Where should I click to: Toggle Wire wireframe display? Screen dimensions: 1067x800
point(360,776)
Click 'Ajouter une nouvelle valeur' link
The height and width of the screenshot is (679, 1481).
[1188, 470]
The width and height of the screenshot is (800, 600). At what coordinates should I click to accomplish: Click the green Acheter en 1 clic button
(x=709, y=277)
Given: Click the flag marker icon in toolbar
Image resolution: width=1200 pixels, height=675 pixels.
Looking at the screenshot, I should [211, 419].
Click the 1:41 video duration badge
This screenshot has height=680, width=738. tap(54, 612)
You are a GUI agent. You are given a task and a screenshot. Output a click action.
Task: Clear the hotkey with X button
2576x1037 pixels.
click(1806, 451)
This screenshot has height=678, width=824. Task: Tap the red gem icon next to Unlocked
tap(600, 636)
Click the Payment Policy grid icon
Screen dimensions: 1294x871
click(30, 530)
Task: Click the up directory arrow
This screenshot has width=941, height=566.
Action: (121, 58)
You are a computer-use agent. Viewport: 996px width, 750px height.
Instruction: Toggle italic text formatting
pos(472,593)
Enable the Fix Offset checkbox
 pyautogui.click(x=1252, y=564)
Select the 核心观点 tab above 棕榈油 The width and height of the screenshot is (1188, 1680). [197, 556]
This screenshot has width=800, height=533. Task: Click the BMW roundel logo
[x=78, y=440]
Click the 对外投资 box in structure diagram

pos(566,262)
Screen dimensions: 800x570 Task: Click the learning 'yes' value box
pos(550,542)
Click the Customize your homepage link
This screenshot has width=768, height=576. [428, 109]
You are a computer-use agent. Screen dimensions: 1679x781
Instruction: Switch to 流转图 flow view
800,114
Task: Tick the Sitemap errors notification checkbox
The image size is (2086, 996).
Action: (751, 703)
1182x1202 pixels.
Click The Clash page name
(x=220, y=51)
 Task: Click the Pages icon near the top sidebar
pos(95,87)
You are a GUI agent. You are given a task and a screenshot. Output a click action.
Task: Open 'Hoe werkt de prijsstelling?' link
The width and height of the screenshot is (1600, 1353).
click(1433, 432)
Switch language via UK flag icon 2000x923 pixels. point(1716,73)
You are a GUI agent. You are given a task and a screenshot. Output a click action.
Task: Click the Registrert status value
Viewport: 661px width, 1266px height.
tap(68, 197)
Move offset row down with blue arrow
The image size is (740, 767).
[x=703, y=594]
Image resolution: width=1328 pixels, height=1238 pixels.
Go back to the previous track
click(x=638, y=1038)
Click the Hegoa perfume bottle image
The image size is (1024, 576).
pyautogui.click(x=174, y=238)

Instructions for the task:
Extract the listing in its entirety and repeat it exactly.

Solution:
Where should I click to: Toggle Wire wireframe display? Screen dimensions: 1067x800
point(360,776)
Click 'Ajouter une nouvelle valeur' link
The height and width of the screenshot is (679, 1481).
[1188, 470]
The width and height of the screenshot is (800, 600). At what coordinates should I click to accomplish: Click the green Acheter en 1 clic button
(x=709, y=277)
Given: Click the flag marker icon in toolbar
Image resolution: width=1200 pixels, height=675 pixels.
Looking at the screenshot, I should [211, 419].
Click the 1:41 video duration badge
This screenshot has height=680, width=738. tap(54, 612)
You are a GUI agent. You are given a task and a screenshot. Output a click action.
Task: Clear the hotkey with X button
2576x1037 pixels.
click(1806, 451)
This screenshot has height=678, width=824. Task: Tap the red gem icon next to Unlocked
tap(600, 636)
Click the Payment Policy grid icon
Screen dimensions: 1294x871
click(30, 530)
Task: Click the up directory arrow
This screenshot has width=941, height=566.
Action: (121, 58)
You are a computer-use agent. Viewport: 996px width, 750px height.
Instruction: Toggle italic text formatting
pos(472,593)
Enable the Fix Offset checkbox
 pyautogui.click(x=1252, y=564)
Select the 核心观点 tab above 棕榈油 The width and height of the screenshot is (1188, 1680). [197, 556]
This screenshot has width=800, height=533. Task: Click the BMW roundel logo
[x=78, y=440]
Click the 对外投资 box in structure diagram

pos(566,262)
Screen dimensions: 800x570 Task: Click the learning 'yes' value box
pos(550,542)
Click the Customize your homepage link
This screenshot has width=768, height=576. [428, 109]
You are a computer-use agent. Screen dimensions: 1679x781
Instruction: Switch to 流转图 flow view
800,114
Task: Tick the Sitemap errors notification checkbox
The image size is (2086, 996).
Action: (751, 703)
1182x1202 pixels.
Click The Clash page name
(x=220, y=51)
 Task: Click the Pages icon near the top sidebar
pos(95,87)
You are a GUI agent. You are given a task and a screenshot. Output a click action.
Task: Open 'Hoe werkt de prijsstelling?' link
The width and height of the screenshot is (1600, 1353).
click(1433, 432)
Switch language via UK flag icon 2000x923 pixels. point(1716,73)
You are a GUI agent. You are given a task and a screenshot. Output a click action.
Task: Click the Registrert status value
Viewport: 661px width, 1266px height.
tap(68, 197)
Move offset row down with blue arrow
The image size is (740, 767).
[x=703, y=594]
Image resolution: width=1328 pixels, height=1238 pixels.
Go back to the previous track
click(x=638, y=1038)
Click the Hegoa perfume bottle image
The image size is (1024, 576).
pyautogui.click(x=174, y=238)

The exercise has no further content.